Lando Norris isn’t interested in playing to the gallery anymore. He doesn’t need to. Two wins on the bounce — Mexico by a country mile, Brazil by controlled aggression — have shoved him 24 points clear in the 2025 title race with three weekends left. And in the chill after a warm Interlagos Sunday, he finally put some shape around that spiky “people who talk crap” line.
The short version: he’s heard the noise, he’s learned to tune it, and he’s decided he’ll say exactly what he thinks anyway.
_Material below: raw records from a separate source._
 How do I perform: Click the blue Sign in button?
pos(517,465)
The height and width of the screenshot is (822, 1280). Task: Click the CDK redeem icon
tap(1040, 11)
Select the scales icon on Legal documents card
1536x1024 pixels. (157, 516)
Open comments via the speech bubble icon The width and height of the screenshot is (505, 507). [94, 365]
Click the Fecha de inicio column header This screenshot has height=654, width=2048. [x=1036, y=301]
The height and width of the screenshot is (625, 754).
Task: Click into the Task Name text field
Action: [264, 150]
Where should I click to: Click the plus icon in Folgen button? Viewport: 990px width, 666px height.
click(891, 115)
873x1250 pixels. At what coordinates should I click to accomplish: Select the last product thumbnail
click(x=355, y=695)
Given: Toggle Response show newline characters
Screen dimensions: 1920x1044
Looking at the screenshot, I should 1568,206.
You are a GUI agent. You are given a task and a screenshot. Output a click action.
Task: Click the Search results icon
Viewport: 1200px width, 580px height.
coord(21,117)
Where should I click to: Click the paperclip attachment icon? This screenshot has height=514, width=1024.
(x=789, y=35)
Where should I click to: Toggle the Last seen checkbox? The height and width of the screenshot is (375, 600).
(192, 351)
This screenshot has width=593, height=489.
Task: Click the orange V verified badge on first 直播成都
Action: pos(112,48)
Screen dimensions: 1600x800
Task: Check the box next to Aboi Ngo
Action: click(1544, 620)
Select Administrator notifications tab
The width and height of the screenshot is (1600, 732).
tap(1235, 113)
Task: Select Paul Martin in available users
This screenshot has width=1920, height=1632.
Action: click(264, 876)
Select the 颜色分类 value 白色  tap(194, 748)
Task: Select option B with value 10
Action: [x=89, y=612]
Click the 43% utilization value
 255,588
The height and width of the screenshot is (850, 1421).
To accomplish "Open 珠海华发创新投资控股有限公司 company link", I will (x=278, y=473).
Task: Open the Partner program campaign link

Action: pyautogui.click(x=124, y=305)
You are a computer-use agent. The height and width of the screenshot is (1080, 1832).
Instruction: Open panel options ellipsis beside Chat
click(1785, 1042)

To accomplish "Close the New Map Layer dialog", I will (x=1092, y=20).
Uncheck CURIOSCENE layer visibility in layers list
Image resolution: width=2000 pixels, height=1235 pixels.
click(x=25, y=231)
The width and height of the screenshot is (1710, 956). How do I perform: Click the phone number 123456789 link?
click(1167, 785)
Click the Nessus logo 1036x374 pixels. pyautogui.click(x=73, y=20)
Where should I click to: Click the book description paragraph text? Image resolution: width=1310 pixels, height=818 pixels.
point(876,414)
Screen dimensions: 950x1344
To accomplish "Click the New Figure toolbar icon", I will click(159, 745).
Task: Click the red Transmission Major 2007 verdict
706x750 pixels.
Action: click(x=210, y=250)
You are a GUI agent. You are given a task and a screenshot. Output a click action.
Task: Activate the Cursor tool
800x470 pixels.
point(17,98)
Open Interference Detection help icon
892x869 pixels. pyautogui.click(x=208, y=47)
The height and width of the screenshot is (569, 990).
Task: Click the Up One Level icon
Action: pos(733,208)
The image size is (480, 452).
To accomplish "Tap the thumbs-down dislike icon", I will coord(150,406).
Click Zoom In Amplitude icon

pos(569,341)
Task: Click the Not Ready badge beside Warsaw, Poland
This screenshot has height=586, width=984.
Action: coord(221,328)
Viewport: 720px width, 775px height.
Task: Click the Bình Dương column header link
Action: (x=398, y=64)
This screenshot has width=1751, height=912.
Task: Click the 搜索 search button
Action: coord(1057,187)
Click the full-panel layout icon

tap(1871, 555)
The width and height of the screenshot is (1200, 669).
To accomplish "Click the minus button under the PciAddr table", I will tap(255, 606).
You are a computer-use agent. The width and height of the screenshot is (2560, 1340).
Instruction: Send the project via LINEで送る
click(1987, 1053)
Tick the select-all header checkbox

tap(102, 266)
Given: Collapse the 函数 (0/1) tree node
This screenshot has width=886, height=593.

“I care about how I’m seen — I always have,” Norris admitted after the win. “Maybe too much at the start of the year. That can hold you back. I’ve learned to deal with it better. Not by not caring, but by being honest, speaking my mind, and keeping my head down.”
There was a hint of catharsis buried in Sunday’s performance. Twelve months ago, Norris wilted here as his title bid fell apart. This time he was ice-cold, absorbing pressure and putting in the kind of tidy, tempo-controlled drive that wins championships. It’s not the sort of victory that lights up the highlight reels, but it’s the one title contenders remember in December.
The comments he made on the podium — about ignoring everyone “who talks crap” — weren’t aimed at any one person. But they were a line in the sand. You could hear it again a few minutes later in the press conference, when a reporter suggested he should talk like a title favourite heading to Las Vegas.
“No,” Norris shot back, matter-of-fact rather than angry. “I can say what I want. I can think what I want. If I don’t think we’re going to be quick, I’ll say it. We’ve never been good in Vegas. Go look at last year’s race: we were miles off. I won Mexico by 30 seconds, this one by 10, and Max was probably the quickest out there today. So why would I roll into Vegas saying it’s going to be easy?”
Call it realism. Call it guardrails. It’s not a lack of confidence — you don’t win like this if you’re unsure — but there’s a hard line now between the Lando who wanted to be liked and the one leading a championship. He still wants to leave a good impression, still hates rudeness, but he’s not performing for anyone. If that frustrates a few pundits? Fine.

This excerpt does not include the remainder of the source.